Sunday, November 18, 2007

Pustaka: Catatan atas "Purnama di Bukit Langit"

-- Iwan Fridolin*

KERJA penerjemahan puisi adalah sejenis kegiatan kreatif. Dalam menerjemahkan sebuah puisi, banyak unsur yang tidak bisa begitu saja dipindahkan. Faktor bahasa memainkan peranan yang pokok, disertai prinsip-prinsip versifikasi, bentuk-bentuk persajakan maupun muslihat-muslihat puitik.

Begitu juga ketika menerjemahkan puisi klasik China, kita dituntut untuk mempertimbangkan bahasa China klasik sebagai medium ekspresi puitik. Sementara itu, seperti bahasa China, gramatika bahasa Indonesia sifatnya longgar dan hampir tidak berstruktur. Adanya beberapa kesamaan sifat antara kedua bahasa sesungguhnya menguntungkan kerja penerjemahan puisi klasik China ke dalam bahasa Indonesia. Meskipun begitu, sejumlah kesulitan tetap saja akan dihadapi seorang penerjemah karena faktor-faktor budaya, kebiasaan, cara berpikir dan rasa bahasa, di samping kerangka versifikasi tradisional China itu sendiri.

Kalimat-kalimat dalam bahasa China klasik memang cenderung longgar dalam susunannya, dan bisa dikatakan hampir sepenuhnya terbebas dari batasan-batasan gramatik. Bahasa China tidak mengenal bentuk infleksi, seperti untuk jamak, dan juga bentuk jender, kasus, modus, tensis, dan lain-lain. Selain itu, sebuah kata dalam bahasa klasik umumnya tidak memiliki arti yang pasti sehingga dituntut penafsiran dan pemahaman khusus.

-------

* Soal 1: Menurut kutipan tentang penerjemahan puisi klasik China, apa saja yang tetap menyulitkan seorang penerjemah?
* Soal 2: Salin ulang bagian kutipan tentang penerjemahan puisi klasik China dari "Begitu juga ketika" sampai "China itu sendiri.", termasuk kedua ujungnya.
Kerjakan hanya dengan berpegang pada kutipan ini.

-------

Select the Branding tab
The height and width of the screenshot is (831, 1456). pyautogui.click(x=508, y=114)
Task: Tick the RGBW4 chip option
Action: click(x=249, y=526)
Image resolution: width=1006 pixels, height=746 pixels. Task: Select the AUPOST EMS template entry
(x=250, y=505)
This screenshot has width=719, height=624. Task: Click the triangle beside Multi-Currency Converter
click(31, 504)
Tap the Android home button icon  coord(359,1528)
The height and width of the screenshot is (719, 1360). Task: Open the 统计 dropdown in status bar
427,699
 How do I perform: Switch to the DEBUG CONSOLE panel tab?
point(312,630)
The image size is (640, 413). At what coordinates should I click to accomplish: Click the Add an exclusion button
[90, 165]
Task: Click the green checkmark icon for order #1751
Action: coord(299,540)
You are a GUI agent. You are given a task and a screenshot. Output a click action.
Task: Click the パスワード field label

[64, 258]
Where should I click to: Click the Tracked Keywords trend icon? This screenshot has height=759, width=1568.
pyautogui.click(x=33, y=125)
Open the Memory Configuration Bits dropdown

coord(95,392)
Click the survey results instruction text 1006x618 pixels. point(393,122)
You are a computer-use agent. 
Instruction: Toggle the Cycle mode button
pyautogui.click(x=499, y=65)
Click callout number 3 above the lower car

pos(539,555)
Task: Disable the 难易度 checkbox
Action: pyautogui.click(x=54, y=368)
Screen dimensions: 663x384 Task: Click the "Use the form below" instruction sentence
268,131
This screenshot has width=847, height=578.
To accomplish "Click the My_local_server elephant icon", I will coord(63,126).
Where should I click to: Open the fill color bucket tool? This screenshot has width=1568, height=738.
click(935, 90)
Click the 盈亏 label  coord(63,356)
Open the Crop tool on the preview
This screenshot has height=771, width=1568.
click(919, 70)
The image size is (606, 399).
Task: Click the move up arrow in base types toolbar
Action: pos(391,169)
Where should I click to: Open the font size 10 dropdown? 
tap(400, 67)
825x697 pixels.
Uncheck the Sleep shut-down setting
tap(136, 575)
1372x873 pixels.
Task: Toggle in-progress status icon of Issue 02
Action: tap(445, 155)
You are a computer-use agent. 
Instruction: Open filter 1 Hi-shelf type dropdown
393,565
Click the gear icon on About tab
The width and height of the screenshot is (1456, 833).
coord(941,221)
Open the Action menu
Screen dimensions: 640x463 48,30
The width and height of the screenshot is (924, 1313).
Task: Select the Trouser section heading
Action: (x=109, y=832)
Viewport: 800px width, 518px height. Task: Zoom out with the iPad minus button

-------

* Jawaban 1: Faktor budaya, kebiasaan, cara berpikir, rasa bahasa, dan kerangka versifikasi tradisional China.

* Jawaban 2:
Begitu juga ketika menerjemahkan puisi klasik China, kita dituntut untuk mempertimbangkan bahasa China klasik sebagai medium ekspresi puitik. Sementara itu, seperti bahasa China, gramatika bahasa Indonesia sifatnya longgar dan hampir tidak berstruktur. Adanya beberapa kesamaan sifat antara kedua bahasa sesungguhnya menguntungkan kerja penerjemahan puisi klasik China ke dalam bahasa Indonesia. Meskipun begitu, sejumlah kesulitan tetap saja akan dihadapi seorang penerjemah karena faktor-faktor budaya, kebiasaan, cara berpikir dan rasa bahasa, di samping kerangka versifikasi tradisional China itu sendiri.